- **Exercise inputs**
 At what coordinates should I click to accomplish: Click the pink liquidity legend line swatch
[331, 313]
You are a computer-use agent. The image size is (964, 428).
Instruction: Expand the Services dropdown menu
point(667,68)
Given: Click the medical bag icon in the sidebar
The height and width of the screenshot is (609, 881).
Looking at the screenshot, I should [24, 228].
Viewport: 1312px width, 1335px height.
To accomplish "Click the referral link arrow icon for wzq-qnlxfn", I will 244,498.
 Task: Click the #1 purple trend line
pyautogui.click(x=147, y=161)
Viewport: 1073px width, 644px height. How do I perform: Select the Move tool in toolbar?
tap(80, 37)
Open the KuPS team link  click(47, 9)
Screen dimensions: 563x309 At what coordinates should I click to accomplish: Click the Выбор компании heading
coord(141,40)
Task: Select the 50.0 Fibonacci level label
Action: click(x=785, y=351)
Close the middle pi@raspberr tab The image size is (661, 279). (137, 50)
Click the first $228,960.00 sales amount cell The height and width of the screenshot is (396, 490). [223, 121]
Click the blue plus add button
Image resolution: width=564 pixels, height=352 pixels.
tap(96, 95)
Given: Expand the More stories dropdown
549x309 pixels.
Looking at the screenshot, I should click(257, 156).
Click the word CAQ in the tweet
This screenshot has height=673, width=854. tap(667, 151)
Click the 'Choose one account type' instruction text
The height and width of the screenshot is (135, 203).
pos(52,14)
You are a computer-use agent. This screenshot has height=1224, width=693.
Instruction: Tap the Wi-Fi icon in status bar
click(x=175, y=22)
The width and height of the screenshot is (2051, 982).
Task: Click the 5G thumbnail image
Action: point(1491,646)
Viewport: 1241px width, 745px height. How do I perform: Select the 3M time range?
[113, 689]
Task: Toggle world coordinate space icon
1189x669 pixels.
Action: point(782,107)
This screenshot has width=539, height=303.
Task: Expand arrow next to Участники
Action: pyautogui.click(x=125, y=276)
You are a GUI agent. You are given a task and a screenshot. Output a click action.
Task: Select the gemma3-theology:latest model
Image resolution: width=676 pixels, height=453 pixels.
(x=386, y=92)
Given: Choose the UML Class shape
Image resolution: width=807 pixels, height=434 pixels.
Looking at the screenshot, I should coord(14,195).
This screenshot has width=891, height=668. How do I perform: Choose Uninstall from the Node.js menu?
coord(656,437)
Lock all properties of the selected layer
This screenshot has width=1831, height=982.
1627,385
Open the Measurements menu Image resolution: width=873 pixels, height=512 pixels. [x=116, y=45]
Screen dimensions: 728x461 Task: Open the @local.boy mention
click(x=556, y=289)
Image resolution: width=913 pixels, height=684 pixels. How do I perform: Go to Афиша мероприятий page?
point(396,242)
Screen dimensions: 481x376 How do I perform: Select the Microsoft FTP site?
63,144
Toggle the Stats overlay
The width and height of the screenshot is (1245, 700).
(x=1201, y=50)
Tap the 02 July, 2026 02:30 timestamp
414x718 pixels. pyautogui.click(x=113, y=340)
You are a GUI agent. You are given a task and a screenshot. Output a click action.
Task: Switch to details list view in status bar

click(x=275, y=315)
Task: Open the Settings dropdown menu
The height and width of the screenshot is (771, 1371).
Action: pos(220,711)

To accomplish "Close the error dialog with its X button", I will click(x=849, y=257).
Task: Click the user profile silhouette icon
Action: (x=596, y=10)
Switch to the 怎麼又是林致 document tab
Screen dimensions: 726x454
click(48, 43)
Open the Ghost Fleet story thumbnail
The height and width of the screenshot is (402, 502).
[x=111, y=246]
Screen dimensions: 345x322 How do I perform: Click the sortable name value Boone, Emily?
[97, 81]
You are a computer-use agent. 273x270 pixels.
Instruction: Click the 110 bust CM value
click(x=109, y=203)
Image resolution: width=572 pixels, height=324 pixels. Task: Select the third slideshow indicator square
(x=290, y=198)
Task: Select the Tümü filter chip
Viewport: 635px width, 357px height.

- **Instructions to follow**
Copy out the lines of the listing from the one containing "Viewport: 1241px width, 745px" through the one containing "click(x=109, y=203)", both included, exactly as they appear.

- **Response**
Viewport: 1241px width, 745px height. How do I perform: Select the 3M time range?
[113, 689]
Task: Toggle world coordinate space icon
1189x669 pixels.
Action: point(782,107)
This screenshot has width=539, height=303.
Task: Expand arrow next to Участники
Action: pyautogui.click(x=125, y=276)
You are a GUI agent. You are given a task and a screenshot. Output a click action.
Task: Select the gemma3-theology:latest model
Image resolution: width=676 pixels, height=453 pixels.
(x=386, y=92)
Given: Choose the UML Class shape
Image resolution: width=807 pixels, height=434 pixels.
Looking at the screenshot, I should coord(14,195).
This screenshot has width=891, height=668. How do I perform: Choose Uninstall from the Node.js menu?
coord(656,437)
Lock all properties of the selected layer
This screenshot has width=1831, height=982.
1627,385
Open the Measurements menu Image resolution: width=873 pixels, height=512 pixels. [x=116, y=45]
Screen dimensions: 728x461 Task: Open the @local.boy mention
click(x=556, y=289)
Image resolution: width=913 pixels, height=684 pixels. How do I perform: Go to Афиша мероприятий page?
point(396,242)
Screen dimensions: 481x376 How do I perform: Select the Microsoft FTP site?
63,144
Toggle the Stats overlay
The width and height of the screenshot is (1245, 700).
(x=1201, y=50)
Tap the 02 July, 2026 02:30 timestamp
414x718 pixels. pyautogui.click(x=113, y=340)
You are a GUI agent. You are given a task and a screenshot. Output a click action.
Task: Switch to details list view in status bar

click(x=275, y=315)
Task: Open the Settings dropdown menu
The height and width of the screenshot is (771, 1371).
Action: pos(220,711)

To accomplish "Close the error dialog with its X button", I will click(x=849, y=257).
Task: Click the user profile silhouette icon
Action: (x=596, y=10)
Switch to the 怎麼又是林致 document tab
Screen dimensions: 726x454
click(48, 43)
Open the Ghost Fleet story thumbnail
The height and width of the screenshot is (402, 502).
[x=111, y=246]
Screen dimensions: 345x322 How do I perform: Click the sortable name value Boone, Emily?
[97, 81]
You are a computer-use agent. 273x270 pixels.
Instruction: Click the 110 bust CM value
click(x=109, y=203)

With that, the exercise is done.